**What you should do**.
Please transcribe the entries exactly and omit the images they contain.

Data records
──────────────────────────────
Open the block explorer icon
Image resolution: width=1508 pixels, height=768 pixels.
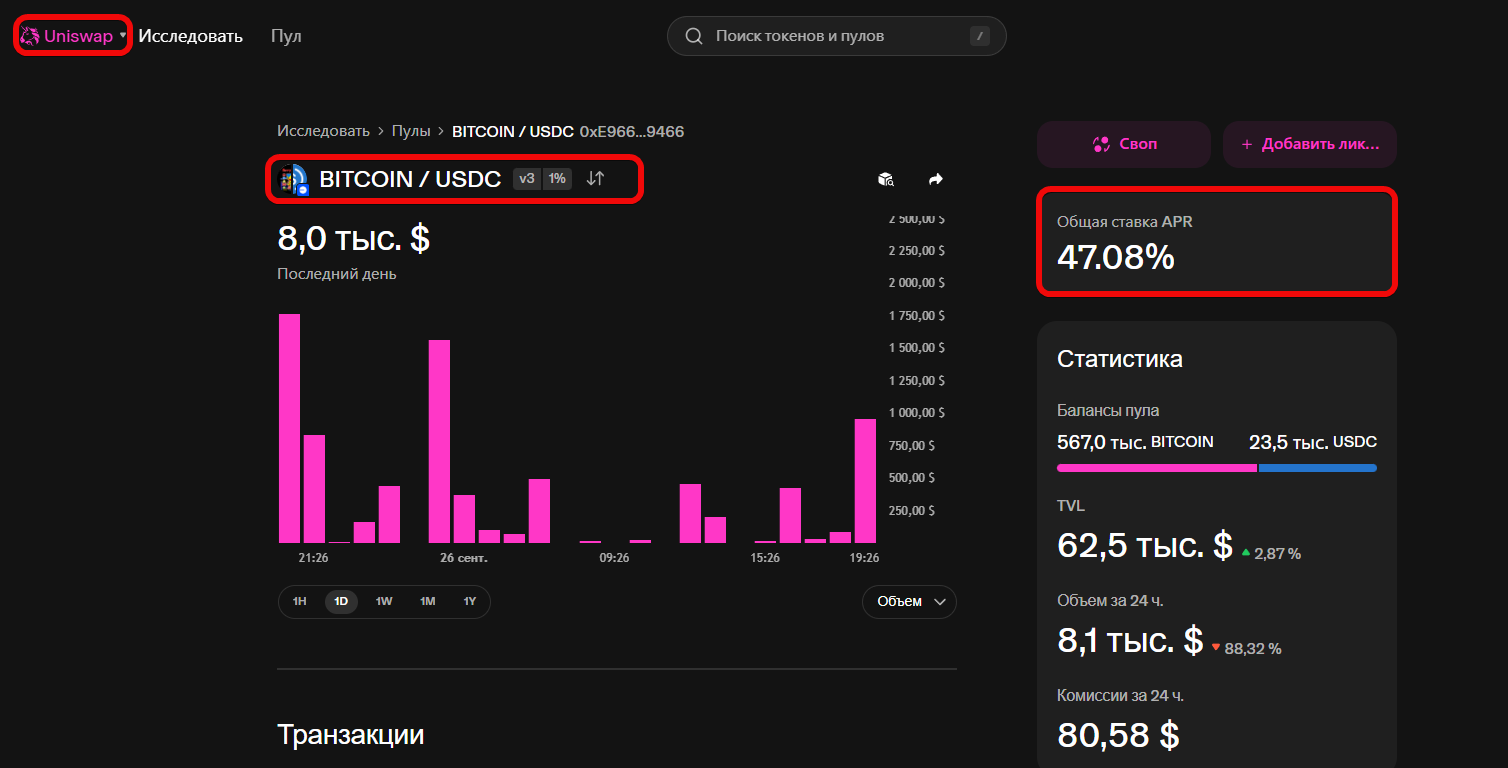[885, 179]
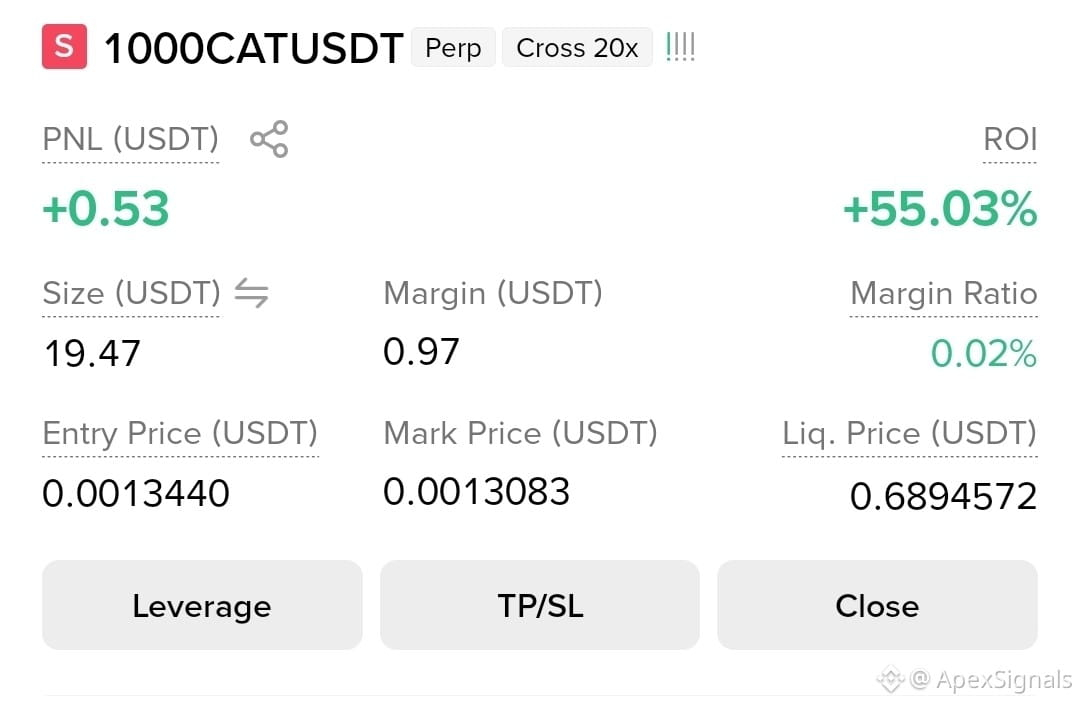Image resolution: width=1080 pixels, height=704 pixels.
Task: Tap the Size (USDT) label
Action: pyautogui.click(x=132, y=293)

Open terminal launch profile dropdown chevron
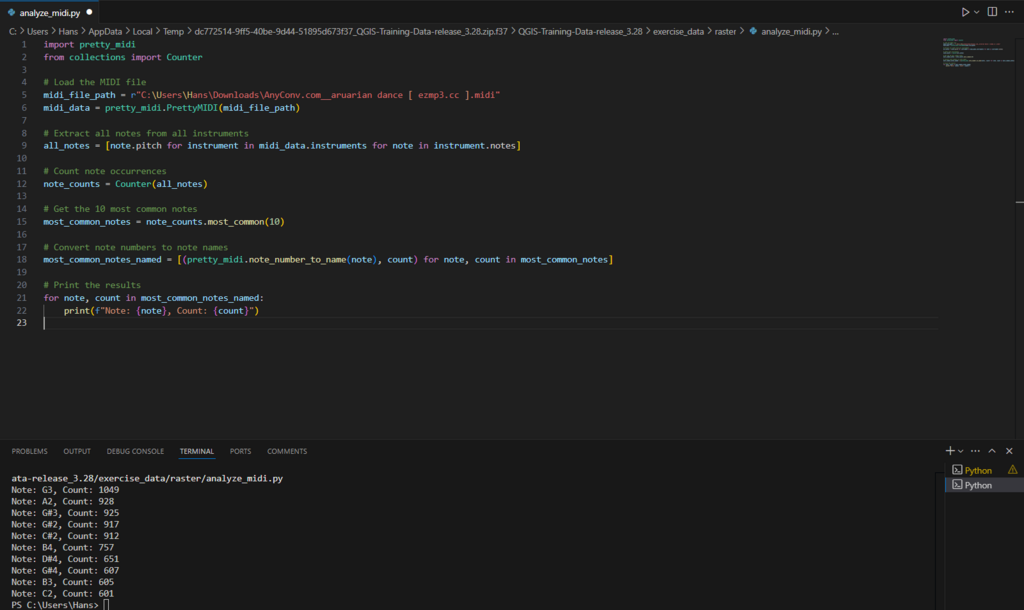point(960,451)
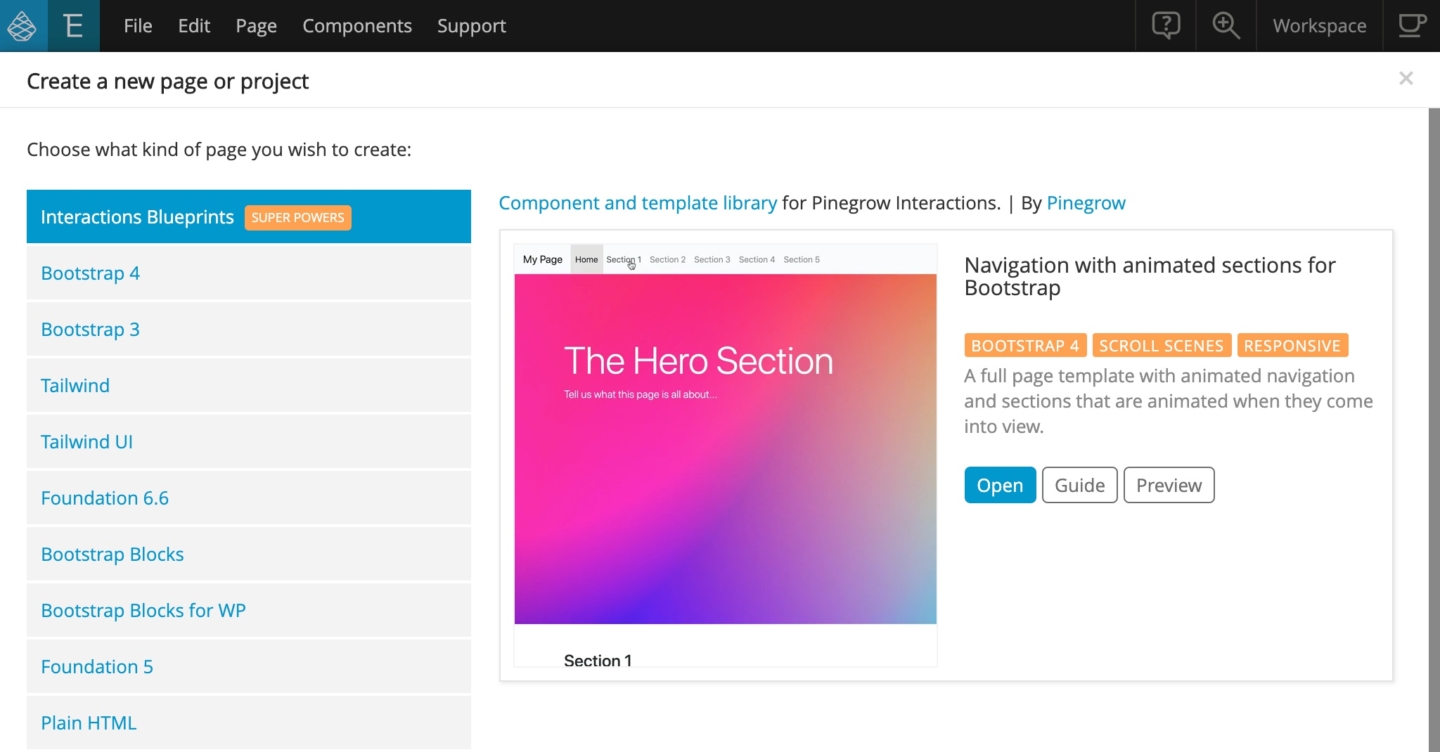Select the Plain HTML page type
Screen dimensions: 1440x752
[x=88, y=722]
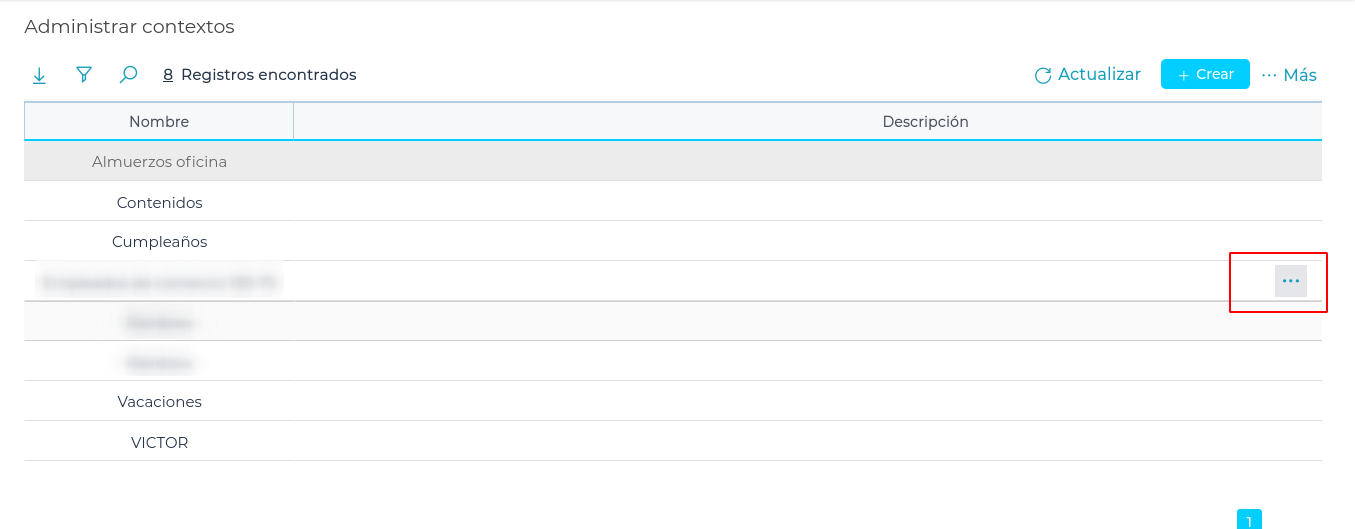Go to page 1 in pagination
This screenshot has width=1355, height=529.
click(1249, 521)
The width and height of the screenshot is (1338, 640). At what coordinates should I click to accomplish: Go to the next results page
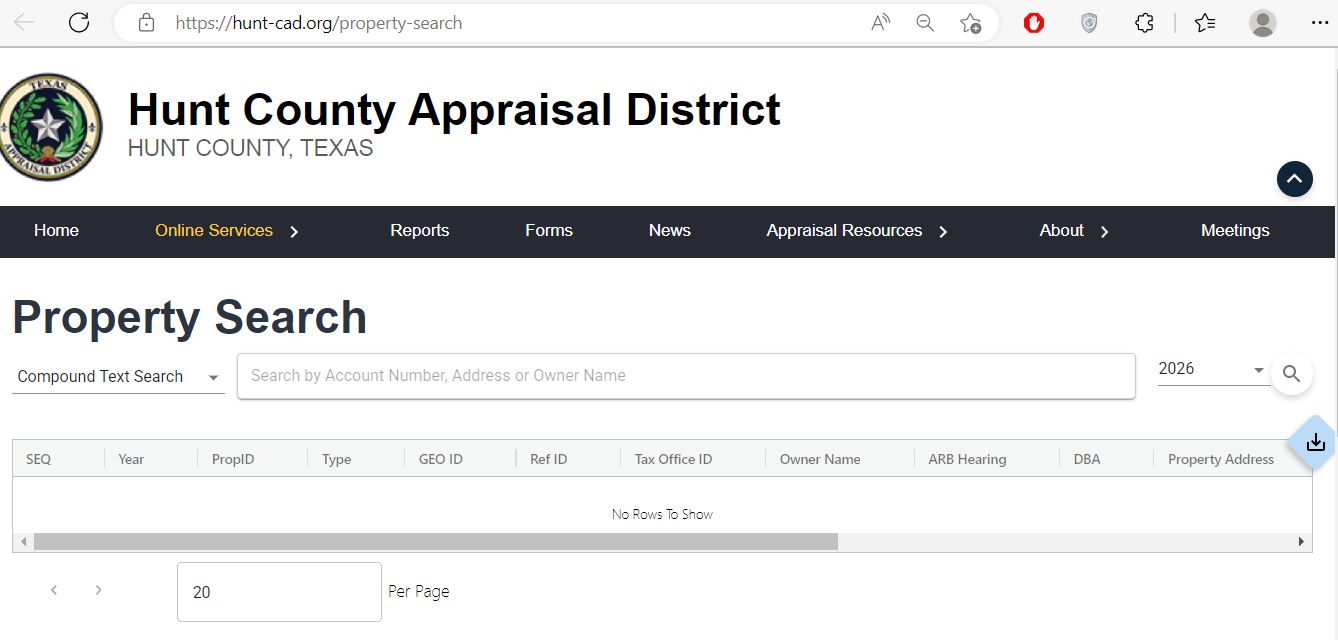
──────────────────────────────
**Expected answer**.
Open the block explorer icon
Image resolution: width=1508 pixels, height=768 pixels.
[885, 179]
Image resolution: width=1080 pixels, height=704 pixels.
Task: Tap the Size (USDT) label
Action: pyautogui.click(x=132, y=293)

Open terminal launch profile dropdown chevron
point(960,451)
Select the Plain HTML page type
Screen dimensions: 1440x752
[x=88, y=722]
Go to page 1 in pagination
This screenshot has width=1355, height=529.
click(1249, 521)
The width and height of the screenshot is (1338, 640). At what coordinates should I click to accomplish: Go to the next results page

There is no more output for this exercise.